23/10/2018 às 16h18min - Atualizada em 17/11/2018 às 11h45min

Colunista da Forbes dá dicas para melhores usos de chatbots nos negócios

Jonathan Laberge, diretor de Desenvolvimento de Negócios da agência francesa Reptile e colunista da revista Forbes, acredita que o uso de chatbots precisa ser planejado de acordo com as necessidades de cada empreendimento para que eles sejam efetivos.

Em um artigo publicado na revista estadunidense, ele apontou alguns fatores que devem ser levados em conta na hora de decidir usar os robôs inteligentes em crescente popularização no marketing digital há alguns anos.

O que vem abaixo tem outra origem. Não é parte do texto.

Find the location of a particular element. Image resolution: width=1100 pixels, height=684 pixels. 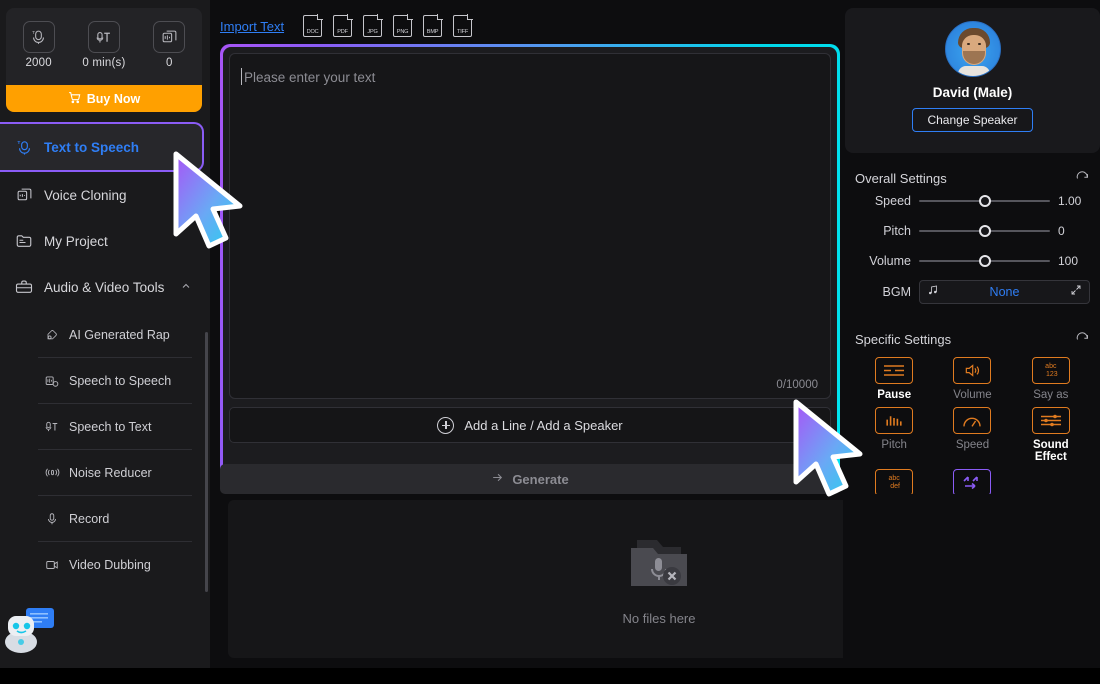

music-note-icon is located at coordinates (933, 292).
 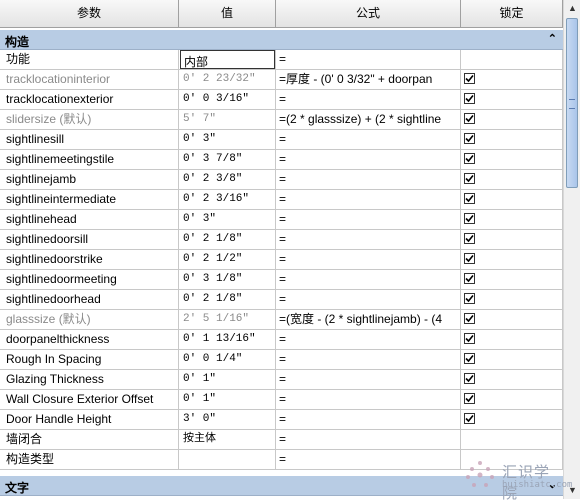 I want to click on param-name: tracklocationexterior, so click(x=90, y=100).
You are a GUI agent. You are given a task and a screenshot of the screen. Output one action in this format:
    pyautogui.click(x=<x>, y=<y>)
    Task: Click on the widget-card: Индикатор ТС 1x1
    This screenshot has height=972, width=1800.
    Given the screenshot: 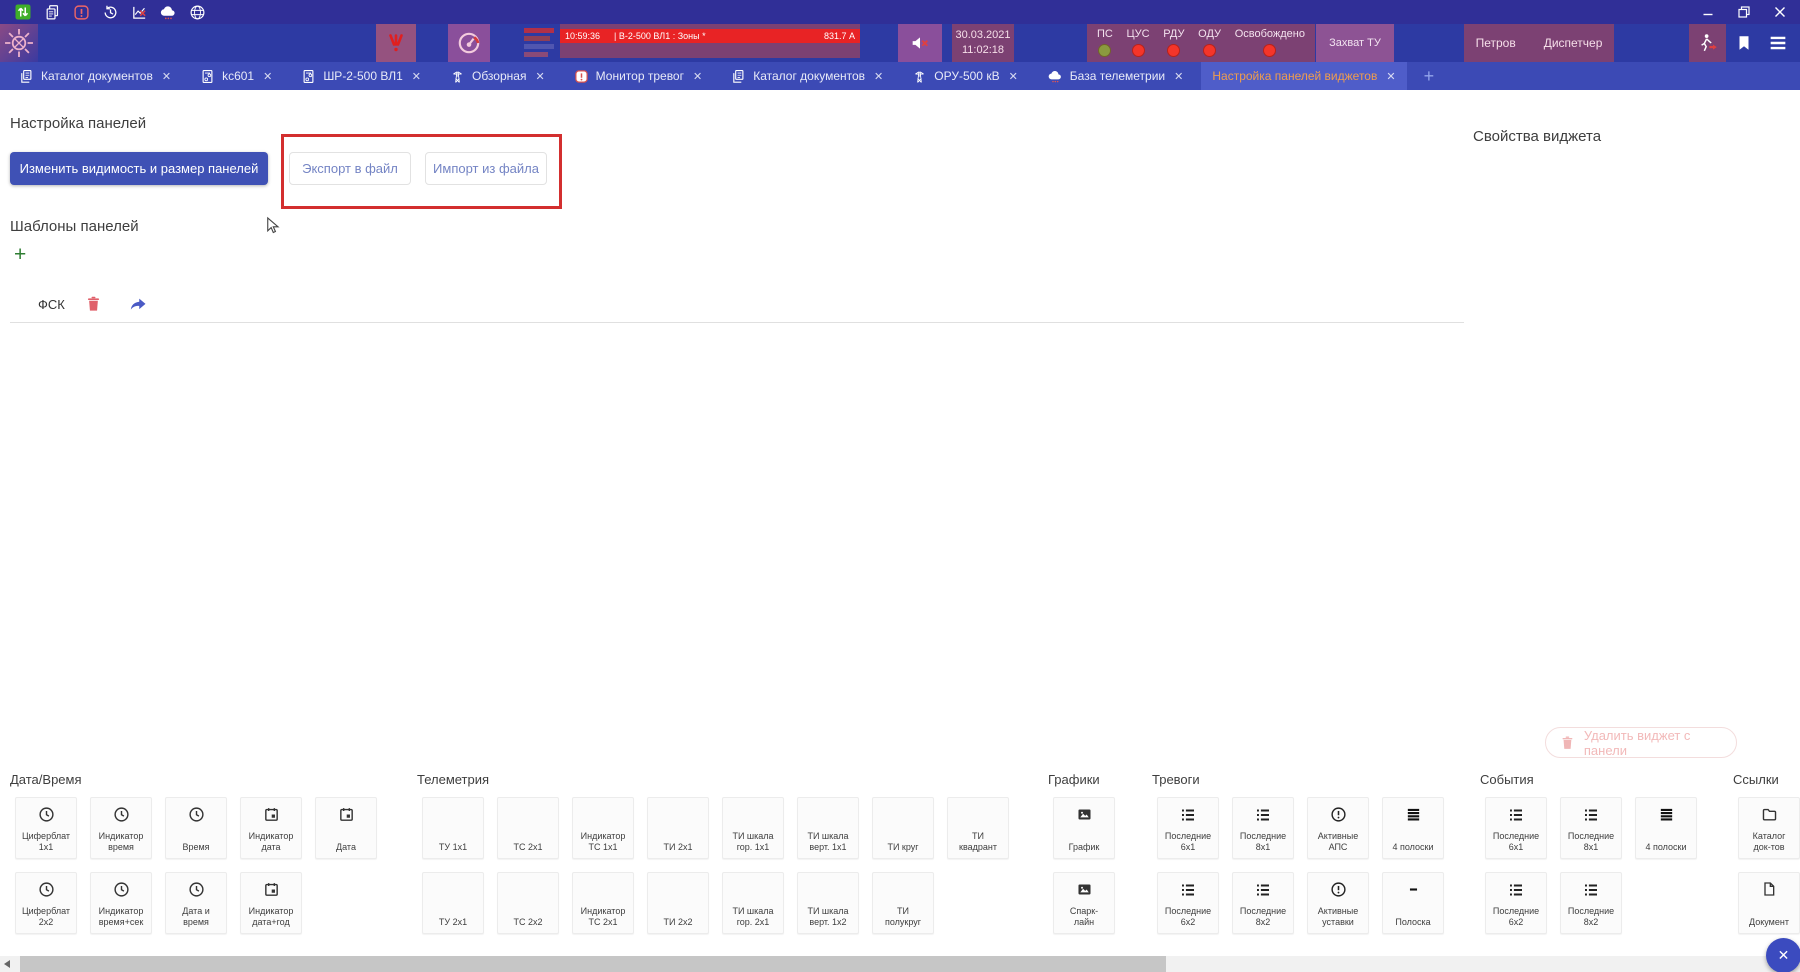 What is the action you would take?
    pyautogui.click(x=603, y=828)
    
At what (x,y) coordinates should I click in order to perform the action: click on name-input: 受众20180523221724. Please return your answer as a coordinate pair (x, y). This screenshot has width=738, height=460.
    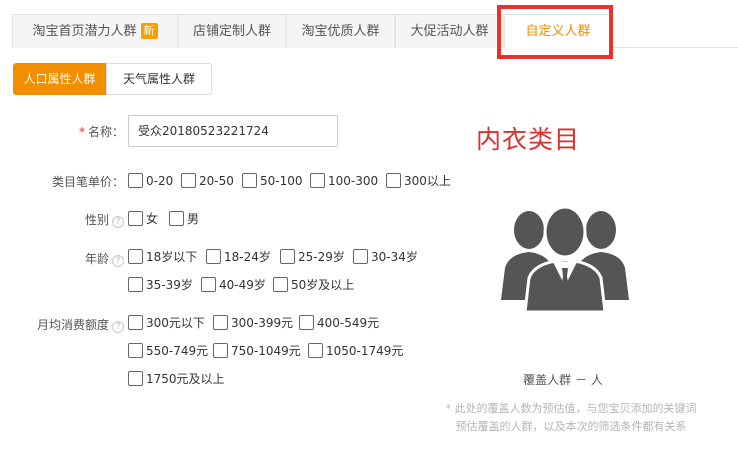
    Looking at the image, I should click on (233, 131).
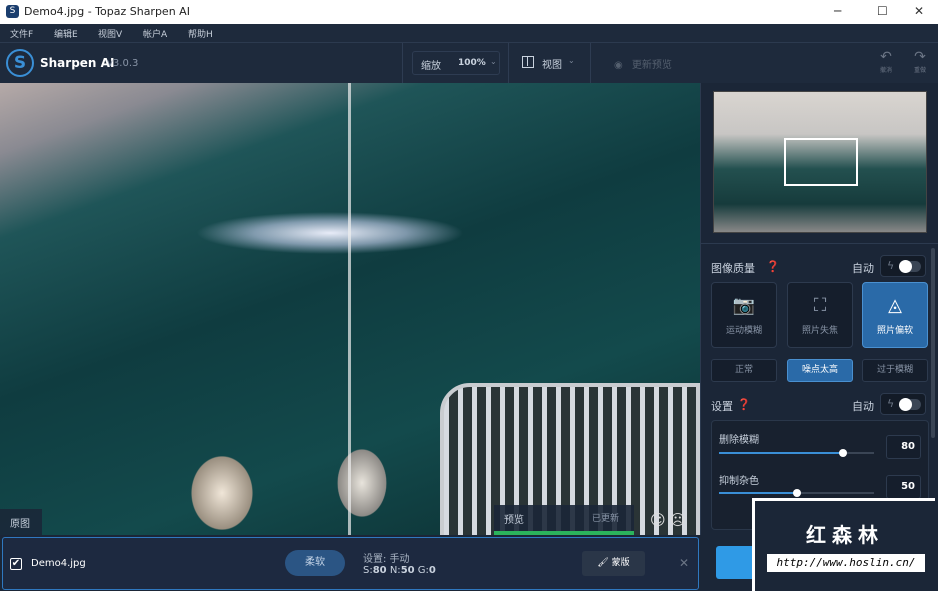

O primeiro passo, segundo Laberge, é compreender que chatbots são úteis em dois setores fundamentais: o serviço ao consumidor ou para vender produtos.

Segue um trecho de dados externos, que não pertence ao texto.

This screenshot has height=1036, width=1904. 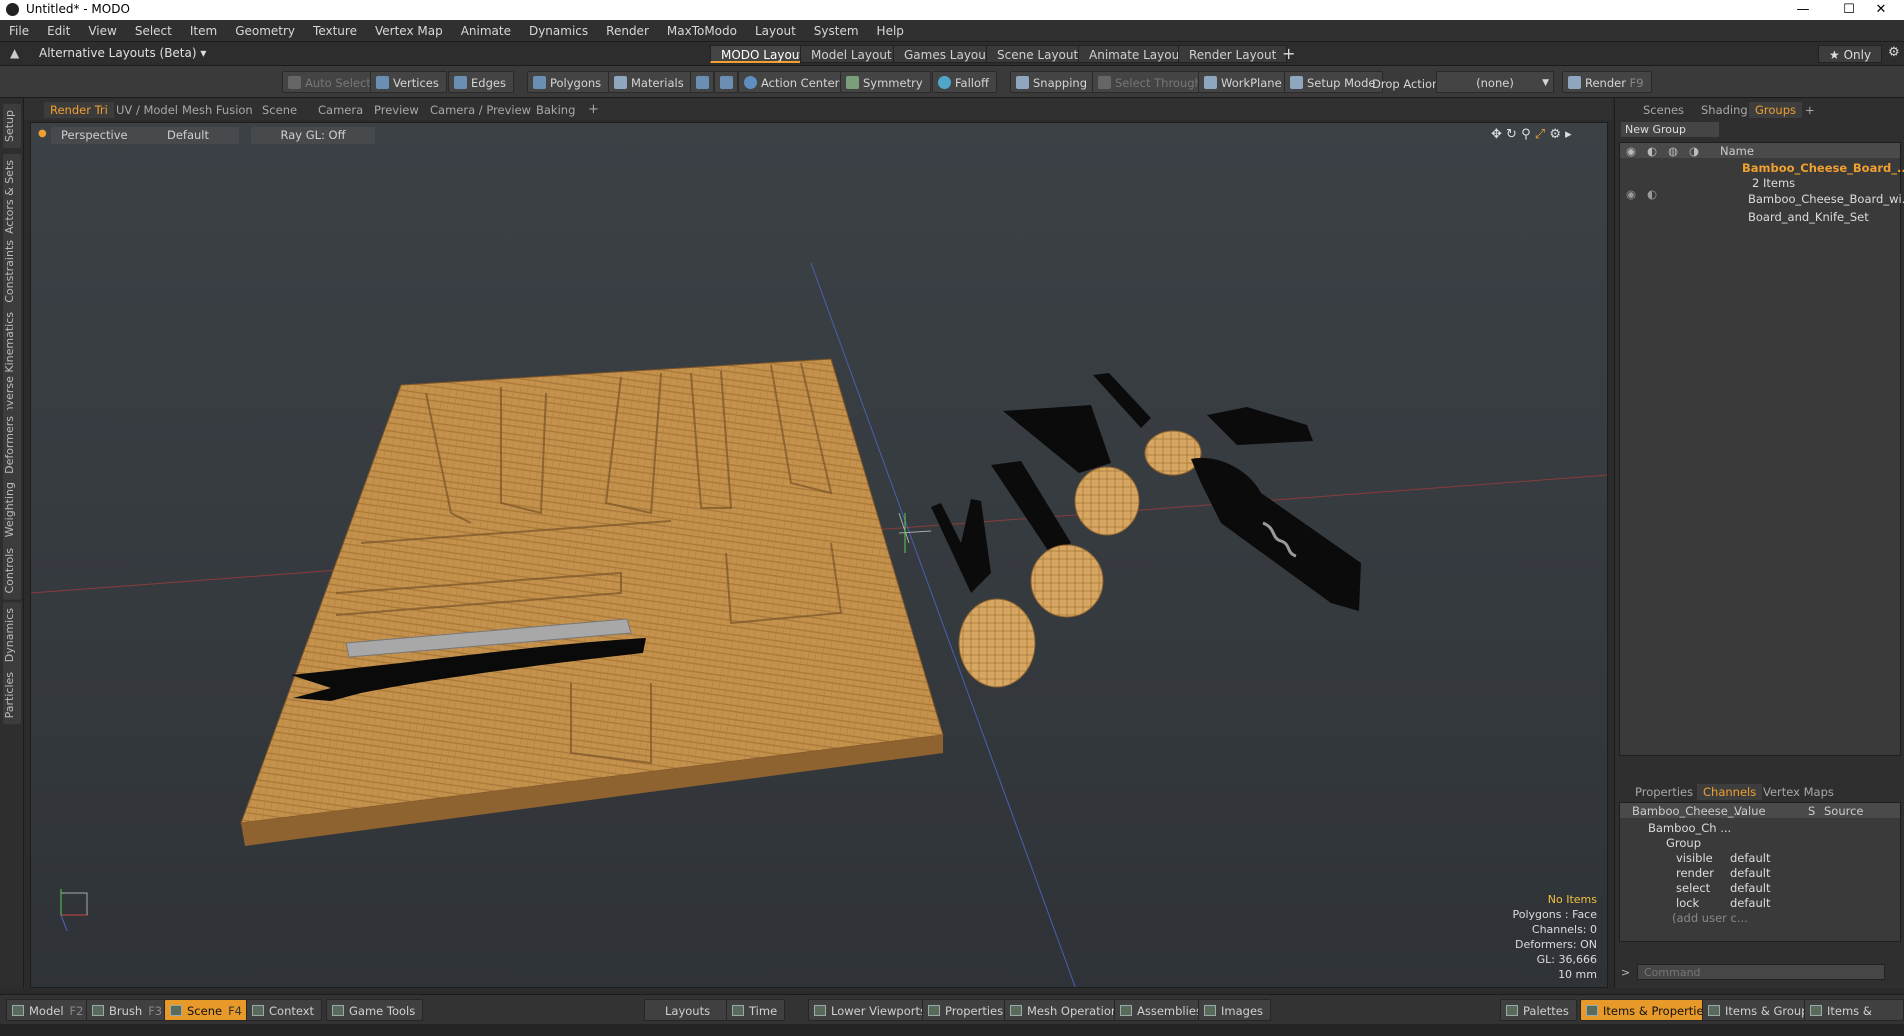 I want to click on assemblies-button: Assemblies, so click(x=1162, y=1010).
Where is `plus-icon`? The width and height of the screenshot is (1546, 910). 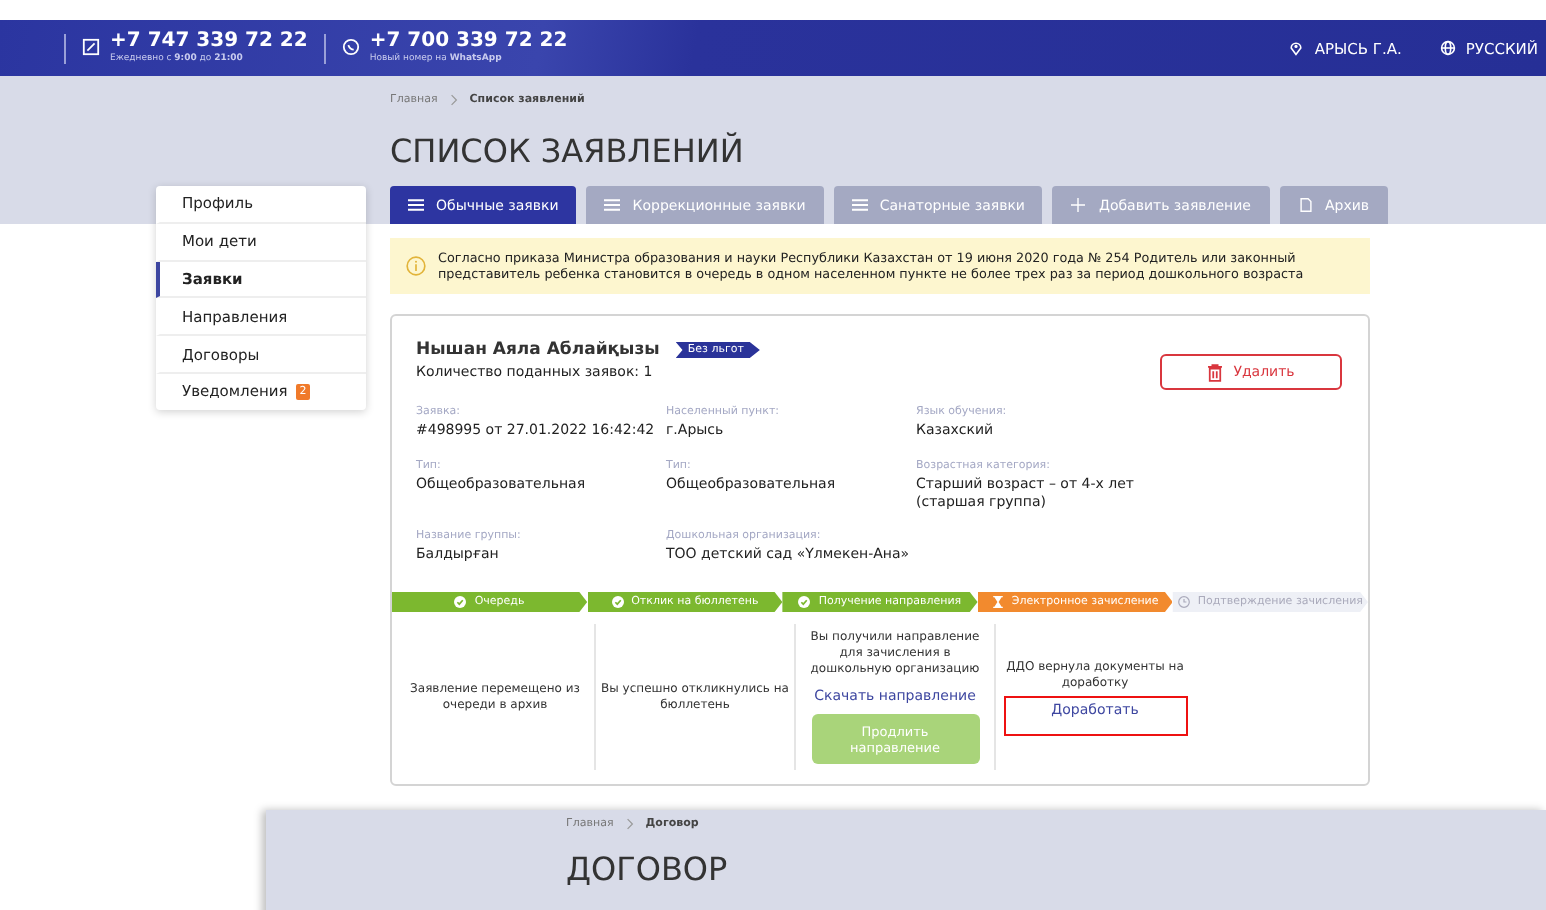 plus-icon is located at coordinates (1078, 205).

"Esses são os momentos em que os clientes estão em contato com um representante da empresa", escreve ele. De fato, pesquisas como a Wireless Customer Care Non-Contract Performance StudySM, feitas nos Estados Unidos, em que a tecnologia já é largamente utilizada pelas empresas (como o Spotify e a Sephora), mostram que as pessoas tendem a preferir esse tipo de atendimento do que o já conhecido call center.

Negócios que atuam no comércio (principalmente no e-commerce), portanto, têm muito a ganhar com a implementação de chatbots, argumenta Laberge. Nestes casos, eles economizam tempo gasto para responder questões comuns dos clientes, orientá-los durante um processo de compra online e até entrar em conversações mais personalizadas, como a sugestão de produtos adicionais para uma mercadoria já selecionada.

Em segundo lugar, o colunista também acredita que chatbots tendem a ser mais frutíferos em empresas que possuem sistemas inteligentes de comunicação com os clientes, como o Enterprise Resource Planning (ERP), uma plataforma que reúne vários tipos de operações cotidianas de uma empresa por meio da automação de tarefas.

"Se você não tem ferramentas deste tipo, não vai conseguir tirar o máximo possível dos chatbots", diz ele. No entanto, "mesmo que você não tenha as ferramentas para administrar o serviço aos consumidores, ainda é possível entregar essa tarefa a um chatbot antes de sugerir um trabalho manual", completa.

Para Laberge, porém, é fundamental que a configuração do chatbot seja correta: não apenas para que o efeito inverso não ocorra, isto é, o cliente se sinta incomodado com o serviço prestado pelo robô, como para que ele possa apresentar a marca ou a empresa como um ser humano faria. "O objetivo é que os consumidores saibam com quem eles estão falando".

Por fim, e talvez o mais importante, o colunista dá duas dicas: a primeira é que qualquer proprietário ou gerente de uma empresa precisa elaborar um plano e analisar cuidadosamente se a tecnologia dos chatbots é capaz de comunicar aos consumidores o que empresa pretende passar de forma eficiente.

A segunda é que chatbots necessitam de tempo para sua configuração correta e, mesmo assim, eles só trazem resultados a longo prazo. "Se não houver tempo para configurá-los de início e otimizá-los no futuro, não os use no curto prazo", finaliza.